Required work -
Would you please copy out each entry exactly?

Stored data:
- - -
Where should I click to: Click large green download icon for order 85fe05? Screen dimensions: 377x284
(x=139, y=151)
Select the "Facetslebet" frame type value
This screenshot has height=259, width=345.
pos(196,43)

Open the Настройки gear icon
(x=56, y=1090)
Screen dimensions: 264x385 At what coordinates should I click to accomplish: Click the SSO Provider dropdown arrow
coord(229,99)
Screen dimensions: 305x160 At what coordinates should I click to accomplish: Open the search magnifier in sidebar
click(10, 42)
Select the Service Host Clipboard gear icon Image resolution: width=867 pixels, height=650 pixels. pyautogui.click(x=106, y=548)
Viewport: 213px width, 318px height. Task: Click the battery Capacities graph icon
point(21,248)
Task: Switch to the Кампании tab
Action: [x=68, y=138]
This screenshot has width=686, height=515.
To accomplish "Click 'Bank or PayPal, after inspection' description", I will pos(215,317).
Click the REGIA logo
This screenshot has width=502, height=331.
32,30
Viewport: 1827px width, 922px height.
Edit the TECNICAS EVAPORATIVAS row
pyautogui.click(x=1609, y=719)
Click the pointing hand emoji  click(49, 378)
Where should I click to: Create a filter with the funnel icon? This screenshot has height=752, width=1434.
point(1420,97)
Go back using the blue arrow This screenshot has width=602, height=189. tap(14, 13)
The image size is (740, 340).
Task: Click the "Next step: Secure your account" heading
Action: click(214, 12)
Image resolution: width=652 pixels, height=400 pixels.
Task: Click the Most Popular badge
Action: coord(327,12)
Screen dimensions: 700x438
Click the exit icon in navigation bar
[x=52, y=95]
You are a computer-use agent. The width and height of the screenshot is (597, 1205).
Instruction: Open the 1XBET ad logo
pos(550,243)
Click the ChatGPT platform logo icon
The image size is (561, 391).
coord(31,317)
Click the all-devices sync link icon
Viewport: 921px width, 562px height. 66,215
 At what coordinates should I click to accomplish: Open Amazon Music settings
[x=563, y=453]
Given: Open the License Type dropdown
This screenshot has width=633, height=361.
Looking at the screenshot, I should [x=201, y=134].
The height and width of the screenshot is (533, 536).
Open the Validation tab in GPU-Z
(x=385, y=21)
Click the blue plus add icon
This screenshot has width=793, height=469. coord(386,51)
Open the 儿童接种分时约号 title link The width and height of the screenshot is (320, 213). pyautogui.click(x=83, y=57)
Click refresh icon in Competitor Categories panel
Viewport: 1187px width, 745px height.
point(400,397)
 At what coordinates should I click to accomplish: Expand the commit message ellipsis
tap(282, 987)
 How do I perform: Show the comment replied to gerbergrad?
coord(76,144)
- - -
Answer space -
Where should I click to: Click large green download icon for order 85fe05? Screen dimensions: 377x284
(x=139, y=151)
Select the "Facetslebet" frame type value
This screenshot has height=259, width=345.
pos(196,43)

Open the Настройки gear icon
(x=56, y=1090)
Screen dimensions: 264x385 At what coordinates should I click to accomplish: Click the SSO Provider dropdown arrow
coord(229,99)
Screen dimensions: 305x160 At what coordinates should I click to accomplish: Open the search magnifier in sidebar
click(10, 42)
Select the Service Host Clipboard gear icon Image resolution: width=867 pixels, height=650 pixels. pyautogui.click(x=106, y=548)
Viewport: 213px width, 318px height. Task: Click the battery Capacities graph icon
point(21,248)
Task: Switch to the Кампании tab
Action: [x=68, y=138]
This screenshot has width=686, height=515.
To accomplish "Click 'Bank or PayPal, after inspection' description", I will pos(215,317).
Click the REGIA logo
This screenshot has width=502, height=331.
32,30
Viewport: 1827px width, 922px height.
Edit the TECNICAS EVAPORATIVAS row
pyautogui.click(x=1609, y=719)
Click the pointing hand emoji  click(49, 378)
Where should I click to: Create a filter with the funnel icon? This screenshot has height=752, width=1434.
point(1420,97)
Go back using the blue arrow This screenshot has width=602, height=189. tap(14, 13)
The image size is (740, 340).
Task: Click the "Next step: Secure your account" heading
Action: click(214, 12)
Image resolution: width=652 pixels, height=400 pixels.
Task: Click the Most Popular badge
Action: coord(327,12)
Screen dimensions: 700x438
Click the exit icon in navigation bar
[x=52, y=95]
You are a computer-use agent. The width and height of the screenshot is (597, 1205).
Instruction: Open the 1XBET ad logo
pos(550,243)
Click the ChatGPT platform logo icon
The image size is (561, 391).
coord(31,317)
Click the all-devices sync link icon
Viewport: 921px width, 562px height. 66,215
 At what coordinates should I click to accomplish: Open Amazon Music settings
[x=563, y=453]
Given: Open the License Type dropdown
This screenshot has width=633, height=361.
Looking at the screenshot, I should [x=201, y=134].
The height and width of the screenshot is (533, 536).
Open the Validation tab in GPU-Z
(x=385, y=21)
Click the blue plus add icon
This screenshot has width=793, height=469. coord(386,51)
Open the 儿童接种分时约号 title link The width and height of the screenshot is (320, 213). pyautogui.click(x=83, y=57)
Click refresh icon in Competitor Categories panel
Viewport: 1187px width, 745px height.
point(400,397)
 At what coordinates should I click to accomplish: Expand the commit message ellipsis
tap(282, 987)
 How do I perform: Show the comment replied to gerbergrad?
coord(76,144)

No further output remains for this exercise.